C’est en effet une nouvelle méthode qui permet de localiser avec précision l'activité des gènes et les protéines dans les tissus et pourrait révolutionner les immunothérapies, que nous présente cette équipe de généticiens de la Weill Cornell Medicine (New York) : la nouvelle technologie, documentée dans la revue Nature Biology, identifie les identités et les activités des cellules dans un organe ou une tumeur, à un niveau de résolution sans précédent.
En « pratique », la méthode enregistre les modèles d'activité des gènes et la présence de protéines clés dans les cellules, à partir d’échantillons de tissus ou biopsies, et apporte, de surcroît, de précieuses informations sur les emplacements précis des cellules.

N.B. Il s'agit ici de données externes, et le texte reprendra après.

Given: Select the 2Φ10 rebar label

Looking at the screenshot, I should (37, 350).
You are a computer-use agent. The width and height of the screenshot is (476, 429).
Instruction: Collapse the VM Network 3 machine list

Cette technique permet ensuite de développer une véritable « carte » de l'organe et de la tumeur, exploitable en recherche fondamentale et/ou en pratique clinique.
« Une technologie passionnante », commente l’auteur principal, le Dr Dan Landau, professeur agrégé de médecine à la Weill Cornell Medicine et chercheur au New York Genome Center, « car elle nous permet de cartographier l'organisation spatiale des tissus, dont les différents types de cellules, leurs activités et interactions ».
Observer à l’échelle moléculaire l’activité moléculaire et cellulaire d’un organe ou d’un tissu
La recherche fait en effet partie des efforts et des progrès, ces dernières années, dans les techniques de profilage de l'activité des gènes et de recueil d’informations sur des cellules individuelles ou de petits groupe ou types de cellules. La plupart du temps, ces techniques nécessitent généralement de « dissoudre » les tissus analysés et de séparer les cellules les unes des autres, ce qui implique la perte de toutes les informations sur les emplacements d'origine de ces cellules. Ce n’est pas le cas de cette nouvelle méthode qui capture également ces informations spatiales et à haute résolution.
Un point essentiel lorsqu’il s’agit du microenvironnement tumoral.
La méthode, appelée Spatial PrOtein and Transcriptome Sequencing (SPOTS), est basée en partie sur une technologie (10x Genomics) existante. La technique utilise des lames de verre qui conviennent à l'imagerie d'échantillons de tissus mais qui sont également recouvertes de milliers de molécules de sonde spéciales. Chacune de ces molécules sondes contient un « code-barres » moléculaire indiquant sa position bidimensionnelle sur la lame. Lorsqu'un échantillon de tissu finement tranché est placé sur la lame et que ses cellules sont rendues perméables, les molécules de sonde sur la lame attrapent les ARN messagers (ARNm) des cellules adjacentes, qui sont essentiellement les transcrits des gènes actifs. La méthode comprend l'utilisation d'anticorps qui se lient aux protéines d'intérêt dans le tissu et se lient également aux molécules de sonde spéciales. Grâce à des techniques rapides et automatisées, les chercheurs peuvent ainsi identifier les ARNm capturés et les protéines sélectionnées, et cartographier précisément leurs emplacements d'origine dans la biopsie.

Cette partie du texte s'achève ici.